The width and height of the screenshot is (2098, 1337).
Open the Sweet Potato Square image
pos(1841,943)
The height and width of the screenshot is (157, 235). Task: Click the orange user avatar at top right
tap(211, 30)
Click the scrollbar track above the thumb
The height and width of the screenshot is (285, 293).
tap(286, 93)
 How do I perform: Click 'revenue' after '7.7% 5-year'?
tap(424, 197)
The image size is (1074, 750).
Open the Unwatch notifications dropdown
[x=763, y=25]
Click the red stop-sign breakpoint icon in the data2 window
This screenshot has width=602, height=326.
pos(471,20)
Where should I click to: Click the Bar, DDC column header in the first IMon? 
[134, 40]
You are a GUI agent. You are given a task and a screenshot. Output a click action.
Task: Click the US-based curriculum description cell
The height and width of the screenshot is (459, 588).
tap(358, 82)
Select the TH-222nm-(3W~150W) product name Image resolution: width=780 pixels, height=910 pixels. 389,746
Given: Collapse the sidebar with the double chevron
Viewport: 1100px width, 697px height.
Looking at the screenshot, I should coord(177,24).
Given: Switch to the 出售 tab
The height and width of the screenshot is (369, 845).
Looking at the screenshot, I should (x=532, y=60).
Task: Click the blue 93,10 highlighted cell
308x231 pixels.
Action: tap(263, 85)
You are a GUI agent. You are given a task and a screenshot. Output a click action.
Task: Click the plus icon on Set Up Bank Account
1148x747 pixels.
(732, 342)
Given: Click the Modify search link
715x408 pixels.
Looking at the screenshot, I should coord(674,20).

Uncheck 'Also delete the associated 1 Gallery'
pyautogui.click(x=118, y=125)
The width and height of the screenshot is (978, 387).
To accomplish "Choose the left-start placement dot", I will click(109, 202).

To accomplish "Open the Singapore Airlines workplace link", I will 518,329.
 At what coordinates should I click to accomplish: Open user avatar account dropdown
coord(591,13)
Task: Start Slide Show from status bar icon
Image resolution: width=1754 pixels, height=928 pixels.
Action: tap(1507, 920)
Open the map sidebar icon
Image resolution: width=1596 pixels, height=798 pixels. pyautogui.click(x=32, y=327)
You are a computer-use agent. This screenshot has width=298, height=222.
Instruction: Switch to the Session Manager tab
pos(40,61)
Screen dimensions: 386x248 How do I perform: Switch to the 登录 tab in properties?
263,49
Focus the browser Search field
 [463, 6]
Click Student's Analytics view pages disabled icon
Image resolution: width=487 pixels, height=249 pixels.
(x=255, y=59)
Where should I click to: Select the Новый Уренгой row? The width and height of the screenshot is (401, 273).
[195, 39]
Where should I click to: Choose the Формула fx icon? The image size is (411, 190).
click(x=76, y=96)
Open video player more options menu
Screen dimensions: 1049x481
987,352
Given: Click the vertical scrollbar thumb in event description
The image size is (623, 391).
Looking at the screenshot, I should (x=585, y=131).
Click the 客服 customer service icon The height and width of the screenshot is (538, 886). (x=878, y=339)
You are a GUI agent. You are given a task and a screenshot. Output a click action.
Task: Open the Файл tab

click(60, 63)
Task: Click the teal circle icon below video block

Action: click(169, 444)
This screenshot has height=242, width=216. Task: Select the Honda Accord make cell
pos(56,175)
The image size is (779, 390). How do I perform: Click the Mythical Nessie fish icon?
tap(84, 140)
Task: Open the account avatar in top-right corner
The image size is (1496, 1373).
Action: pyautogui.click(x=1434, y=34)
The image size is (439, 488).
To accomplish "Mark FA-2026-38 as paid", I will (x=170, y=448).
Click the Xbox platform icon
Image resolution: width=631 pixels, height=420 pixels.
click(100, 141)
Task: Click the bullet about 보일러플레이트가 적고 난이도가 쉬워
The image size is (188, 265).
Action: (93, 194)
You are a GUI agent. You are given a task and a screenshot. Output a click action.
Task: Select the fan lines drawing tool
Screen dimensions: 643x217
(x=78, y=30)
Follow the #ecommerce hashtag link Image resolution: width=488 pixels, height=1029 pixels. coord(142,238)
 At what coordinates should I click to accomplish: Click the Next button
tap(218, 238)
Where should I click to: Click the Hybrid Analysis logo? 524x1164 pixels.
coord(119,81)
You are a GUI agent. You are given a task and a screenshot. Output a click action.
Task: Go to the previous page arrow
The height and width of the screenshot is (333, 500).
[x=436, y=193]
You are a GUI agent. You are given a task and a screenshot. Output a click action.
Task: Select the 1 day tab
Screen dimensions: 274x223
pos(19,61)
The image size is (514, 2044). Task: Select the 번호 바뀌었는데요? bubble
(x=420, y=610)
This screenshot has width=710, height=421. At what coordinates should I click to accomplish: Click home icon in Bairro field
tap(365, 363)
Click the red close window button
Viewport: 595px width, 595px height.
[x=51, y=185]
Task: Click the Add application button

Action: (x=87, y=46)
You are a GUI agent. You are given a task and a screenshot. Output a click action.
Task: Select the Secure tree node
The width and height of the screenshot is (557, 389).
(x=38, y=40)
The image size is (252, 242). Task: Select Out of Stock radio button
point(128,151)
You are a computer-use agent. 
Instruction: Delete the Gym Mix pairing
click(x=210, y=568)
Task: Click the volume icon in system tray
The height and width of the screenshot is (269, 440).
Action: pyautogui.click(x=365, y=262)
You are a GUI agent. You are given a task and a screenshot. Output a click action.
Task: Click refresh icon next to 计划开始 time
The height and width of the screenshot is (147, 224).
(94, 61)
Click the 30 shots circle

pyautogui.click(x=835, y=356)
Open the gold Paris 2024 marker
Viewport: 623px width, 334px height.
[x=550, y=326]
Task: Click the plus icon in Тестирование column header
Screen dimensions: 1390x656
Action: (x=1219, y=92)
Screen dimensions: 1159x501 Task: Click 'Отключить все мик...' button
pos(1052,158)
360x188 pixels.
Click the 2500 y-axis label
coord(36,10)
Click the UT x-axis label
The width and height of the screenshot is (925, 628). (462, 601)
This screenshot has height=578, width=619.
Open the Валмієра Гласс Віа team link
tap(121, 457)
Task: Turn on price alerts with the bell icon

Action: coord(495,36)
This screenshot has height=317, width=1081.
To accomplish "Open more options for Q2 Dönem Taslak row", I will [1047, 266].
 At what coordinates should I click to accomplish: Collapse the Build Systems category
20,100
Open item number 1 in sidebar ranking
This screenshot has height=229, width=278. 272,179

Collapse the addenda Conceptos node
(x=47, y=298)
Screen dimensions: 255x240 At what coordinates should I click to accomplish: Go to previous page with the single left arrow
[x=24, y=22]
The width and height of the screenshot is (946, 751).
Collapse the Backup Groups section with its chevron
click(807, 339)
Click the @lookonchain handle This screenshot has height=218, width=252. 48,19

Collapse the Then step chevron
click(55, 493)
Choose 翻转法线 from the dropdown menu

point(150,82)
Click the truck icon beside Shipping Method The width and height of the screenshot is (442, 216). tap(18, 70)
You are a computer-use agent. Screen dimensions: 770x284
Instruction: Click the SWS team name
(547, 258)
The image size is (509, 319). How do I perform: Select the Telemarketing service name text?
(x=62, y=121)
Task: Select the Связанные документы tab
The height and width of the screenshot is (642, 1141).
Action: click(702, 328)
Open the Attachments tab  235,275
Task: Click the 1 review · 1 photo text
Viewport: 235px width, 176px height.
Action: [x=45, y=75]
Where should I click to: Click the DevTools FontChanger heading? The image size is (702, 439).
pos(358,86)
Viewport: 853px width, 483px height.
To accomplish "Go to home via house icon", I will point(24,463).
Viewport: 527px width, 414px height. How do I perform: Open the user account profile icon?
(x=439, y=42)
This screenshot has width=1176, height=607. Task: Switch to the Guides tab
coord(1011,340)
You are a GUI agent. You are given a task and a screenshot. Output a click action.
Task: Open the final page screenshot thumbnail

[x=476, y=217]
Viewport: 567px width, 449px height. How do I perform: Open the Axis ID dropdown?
________________________
• WHAT YOU NEED TO DO: Retype the data precisely.

• SOLVED EXERCISE:
The width and height of the screenshot is (2098, 1337).
Open the Sweet Potato Square image
pos(1841,943)
The height and width of the screenshot is (157, 235). Task: Click the orange user avatar at top right
tap(211, 30)
Click the scrollbar track above the thumb
The height and width of the screenshot is (285, 293).
tap(286, 93)
 How do I perform: Click 'revenue' after '7.7% 5-year'?
tap(424, 197)
The image size is (1074, 750).
Open the Unwatch notifications dropdown
[x=763, y=25]
Click the red stop-sign breakpoint icon in the data2 window
This screenshot has width=602, height=326.
pos(471,20)
Where should I click to: Click the Bar, DDC column header in the first IMon? 
[134, 40]
You are a GUI agent. You are given a task and a screenshot. Output a click action.
Task: Click the US-based curriculum description cell
The height and width of the screenshot is (459, 588).
tap(358, 82)
Select the TH-222nm-(3W~150W) product name Image resolution: width=780 pixels, height=910 pixels. 389,746
Given: Collapse the sidebar with the double chevron
Viewport: 1100px width, 697px height.
Looking at the screenshot, I should coord(177,24).
Given: Switch to the 出售 tab
The height and width of the screenshot is (369, 845).
Looking at the screenshot, I should (x=532, y=60).
Task: Click the blue 93,10 highlighted cell
308x231 pixels.
Action: tap(263, 85)
You are a GUI agent. You are given a task and a screenshot. Output a click action.
Task: Click the plus icon on Set Up Bank Account
1148x747 pixels.
(732, 342)
Given: Click the Modify search link
715x408 pixels.
Looking at the screenshot, I should coord(674,20).

Uncheck 'Also delete the associated 1 Gallery'
pyautogui.click(x=118, y=125)
The width and height of the screenshot is (978, 387).
To accomplish "Choose the left-start placement dot", I will click(109, 202).

To accomplish "Open the Singapore Airlines workplace link", I will 518,329.
 At what coordinates should I click to accomplish: Open user avatar account dropdown
coord(591,13)
Task: Start Slide Show from status bar icon
Image resolution: width=1754 pixels, height=928 pixels.
Action: tap(1507, 920)
Open the map sidebar icon
Image resolution: width=1596 pixels, height=798 pixels. pyautogui.click(x=32, y=327)
You are a computer-use agent. This screenshot has width=298, height=222.
Instruction: Switch to the Session Manager tab
pos(40,61)
Screen dimensions: 386x248 How do I perform: Switch to the 登录 tab in properties?
263,49
Focus the browser Search field
 [463, 6]
Click Student's Analytics view pages disabled icon
Image resolution: width=487 pixels, height=249 pixels.
(x=255, y=59)
Where should I click to: Select the Новый Уренгой row? The width and height of the screenshot is (401, 273).
[195, 39]
Where should I click to: Choose the Формула fx icon? The image size is (411, 190).
click(x=76, y=96)
Open video player more options menu
Screen dimensions: 1049x481
987,352
Given: Click the vertical scrollbar thumb in event description
The image size is (623, 391).
Looking at the screenshot, I should (x=585, y=131).
Click the 客服 customer service icon The height and width of the screenshot is (538, 886). (x=878, y=339)
You are a GUI agent. You are given a task and a screenshot. Output a click action.
Task: Open the Файл tab

click(60, 63)
Task: Click the teal circle icon below video block

Action: click(169, 444)
This screenshot has height=242, width=216. Task: Select the Honda Accord make cell
pos(56,175)
The image size is (779, 390). How do I perform: Click the Mythical Nessie fish icon?
tap(84, 140)
Task: Open the account avatar in top-right corner
The image size is (1496, 1373).
Action: pyautogui.click(x=1434, y=34)
The image size is (439, 488).
To accomplish "Mark FA-2026-38 as paid", I will (x=170, y=448).
Click the Xbox platform icon
Image resolution: width=631 pixels, height=420 pixels.
click(100, 141)
Task: Click the bullet about 보일러플레이트가 적고 난이도가 쉬워
The image size is (188, 265).
Action: (93, 194)
You are a GUI agent. You are given a task and a screenshot. Output a click action.
Task: Select the fan lines drawing tool
Screen dimensions: 643x217
(x=78, y=30)
Follow the #ecommerce hashtag link Image resolution: width=488 pixels, height=1029 pixels. coord(142,238)
 At what coordinates should I click to accomplish: Click the Next button
tap(218, 238)
Where should I click to: Click the Hybrid Analysis logo? 524x1164 pixels.
coord(119,81)
You are a GUI agent. You are given a task and a screenshot. Output a click action.
Task: Go to the previous page arrow
The height and width of the screenshot is (333, 500).
[x=436, y=193]
You are a GUI agent. You are given a task and a screenshot. Output a click action.
Task: Select the 1 day tab
Screen dimensions: 274x223
pos(19,61)
The image size is (514, 2044). Task: Select the 번호 바뀌었는데요? bubble
(x=420, y=610)
This screenshot has width=710, height=421. At what coordinates should I click to accomplish: Click home icon in Bairro field
tap(365, 363)
Click the red close window button
Viewport: 595px width, 595px height.
[x=51, y=185]
Task: Click the Add application button

Action: (x=87, y=46)
You are a GUI agent. You are given a task and a screenshot. Output a click action.
Task: Select the Secure tree node
The width and height of the screenshot is (557, 389).
(x=38, y=40)
The image size is (252, 242). Task: Select Out of Stock radio button
point(128,151)
You are a computer-use agent. 
Instruction: Delete the Gym Mix pairing
click(x=210, y=568)
Task: Click the volume icon in system tray
The height and width of the screenshot is (269, 440).
Action: pyautogui.click(x=365, y=262)
You are a GUI agent. You are given a task and a screenshot. Output a click action.
Task: Click refresh icon next to 计划开始 time
The height and width of the screenshot is (147, 224).
(94, 61)
Click the 30 shots circle

pyautogui.click(x=835, y=356)
Open the gold Paris 2024 marker
Viewport: 623px width, 334px height.
[x=550, y=326]
Task: Click the plus icon in Тестирование column header
Screen dimensions: 1390x656
Action: (x=1219, y=92)
Screen dimensions: 1159x501 Task: Click 'Отключить все мик...' button
pos(1052,158)
360x188 pixels.
Click the 2500 y-axis label
coord(36,10)
Click the UT x-axis label
The width and height of the screenshot is (925, 628). (462, 601)
This screenshot has height=578, width=619.
Open the Валмієра Гласс Віа team link
tap(121, 457)
Task: Turn on price alerts with the bell icon

Action: coord(495,36)
This screenshot has height=317, width=1081.
To accomplish "Open more options for Q2 Dönem Taslak row", I will [1047, 266].
 At what coordinates should I click to accomplish: Collapse the Build Systems category
20,100
Open item number 1 in sidebar ranking
This screenshot has height=229, width=278. 272,179

Collapse the addenda Conceptos node
(x=47, y=298)
Screen dimensions: 255x240 At what coordinates should I click to accomplish: Go to previous page with the single left arrow
[x=24, y=22]
The width and height of the screenshot is (946, 751).
Collapse the Backup Groups section with its chevron
click(807, 339)
Click the @lookonchain handle This screenshot has height=218, width=252. 48,19

Collapse the Then step chevron
click(55, 493)
Choose 翻转法线 from the dropdown menu

point(150,82)
Click the truck icon beside Shipping Method The width and height of the screenshot is (442, 216). tap(18, 70)
You are a computer-use agent. Screen dimensions: 770x284
Instruction: Click the SWS team name
(547, 258)
The image size is (509, 319). How do I perform: Select the Telemarketing service name text?
(x=62, y=121)
Task: Select the Связанные документы tab
The height and width of the screenshot is (642, 1141).
Action: click(702, 328)
Open the Attachments tab  235,275
Task: Click the 1 review · 1 photo text
Viewport: 235px width, 176px height.
Action: [x=45, y=75]
Where should I click to: Click the DevTools FontChanger heading? The image size is (702, 439).
pos(358,86)
Viewport: 853px width, 483px height.
To accomplish "Go to home via house icon", I will point(24,463).
Viewport: 527px width, 414px height. How do I perform: Open the user account profile icon?
(x=439, y=42)
This screenshot has width=1176, height=607. Task: Switch to the Guides tab
coord(1011,340)
You are a GUI agent. You are given a task and a screenshot. Output a click action.
Task: Open the final page screenshot thumbnail

[x=476, y=217]
Viewport: 567px width, 449px height. How do I perform: Open the Axis ID dropdown?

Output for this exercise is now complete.